The Father’s Tragedy, a play in five acts and a great many scenes, was written almost entirely by the younger of the two poets. Some parts of it were composed by her at the age of sixteen, and were in fact the means by which Michael discovered her dramatic talent. At the date of its publication (1885) Henry was only twenty-three, and it had been completed some months before. The play is, therefore, the work of a very young mind, and one is not surprised that its main feature is a vigorous and sympathetic study of youth. What does surprise one, however, is that the study of age in this struggle between a father and a son is also sympathetic; and although it is the son who is the victim of the father, the play is called, significantly, the father’s tragedy. Which is to say that the profoundest depth of the tragedy is seen to be the moral defeat (one ought rather to say the moral annihilation) of the father. That is a conception not so youthful, perhaps, as the age of the author; just as the fierce dark strength of the drama would not appear to accord with her sex. There is something Brontesque in the sombre power of this tragedy; something too much of horror, barely relieved by two or three short scenes of hectic gaiety when the young prince has escaped temporarily to his boon companions. But only imagination of the highest kind could have conceived it.
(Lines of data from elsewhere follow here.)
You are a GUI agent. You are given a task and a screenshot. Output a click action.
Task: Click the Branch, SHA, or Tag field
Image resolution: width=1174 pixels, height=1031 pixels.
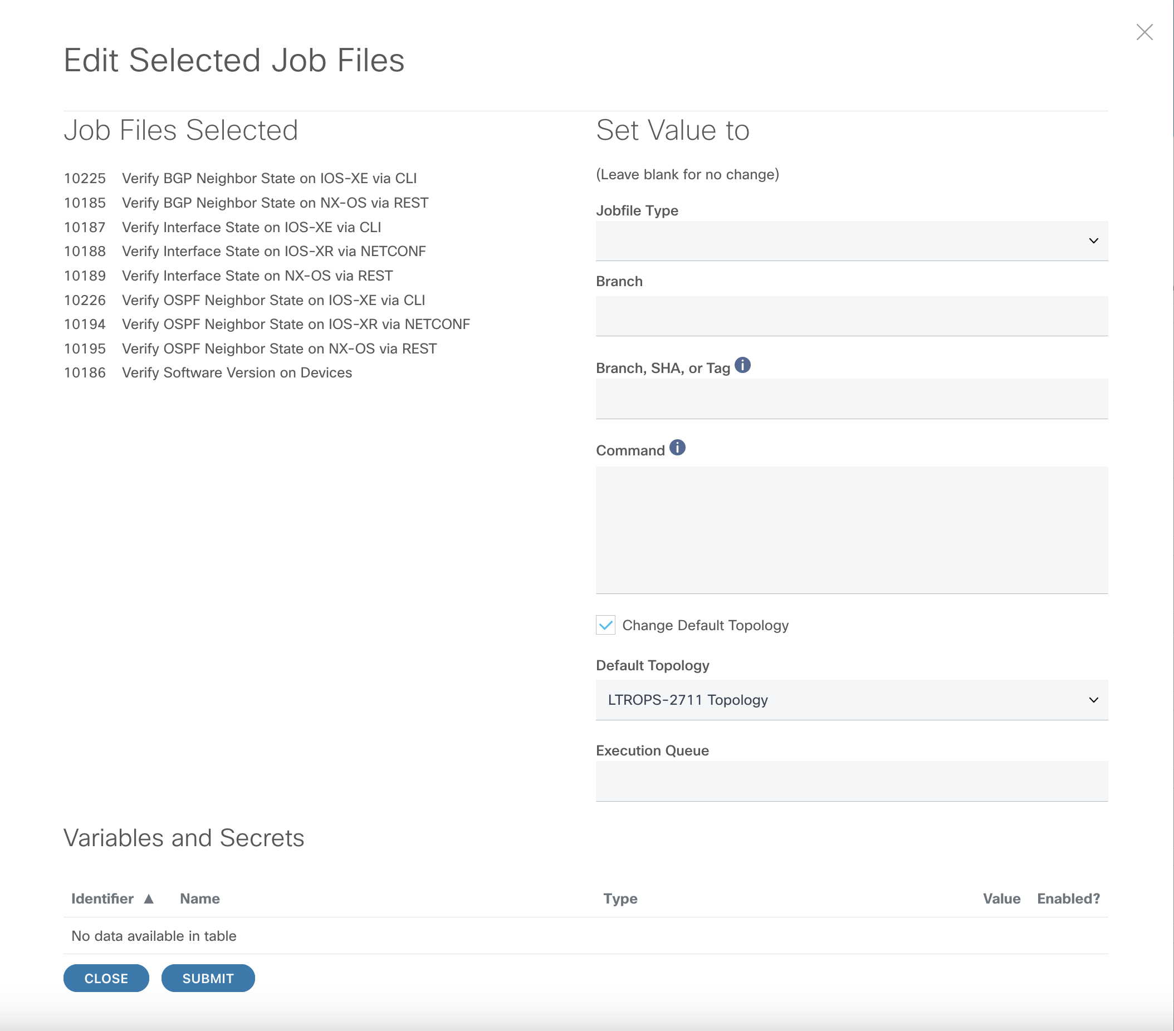tap(851, 399)
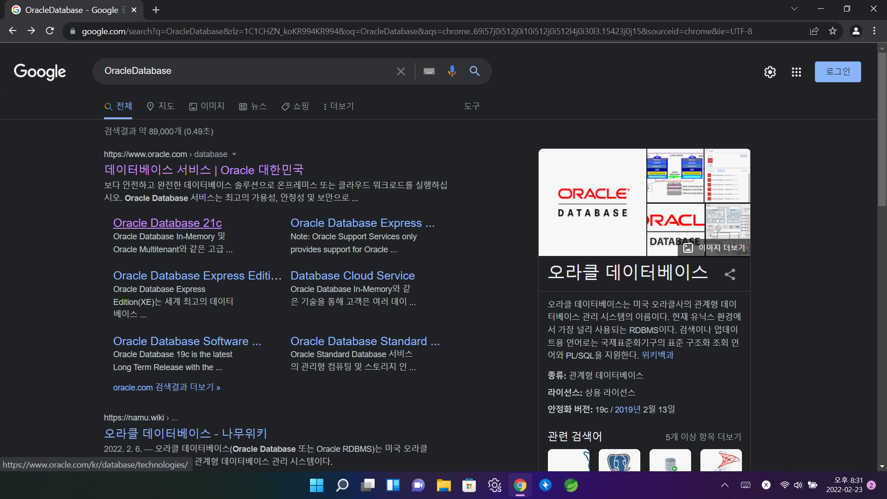
Task: Click the 로그인 sign-in button
Action: tap(838, 72)
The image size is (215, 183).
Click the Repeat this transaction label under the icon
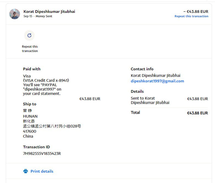(x=30, y=49)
The plot comes from Scotichronicon and the old chronicler Wyntoun, whose words are in one place almost exactly quoted. Robert III is shown to be pious, weak, superstitious, affectionate, desiring only the ‘good’ of his heir, the young Prince David, Duke of Rothsay. But David, intensely alive in his buoyant young manhood, loathes the dour ‘good’ that is forced upon him, and combats it. He has, in fact, more strength than his father, and the struggle becomes bitter and tragic only when Albany, the King’s brother, backs the King with a strength equal to David’s own, overbears the father’s weakness and perverts his affection, and eventually compasses the Prince’s death. The crisis is the enforced marriage of David to a bride whom he detests, he having been literally sold to her father as the highest bidder for a great match. He breaks into the council-chamber at the moment when the King and Albany are settling the price that the bride is to pay for him. Albany bids him be seated.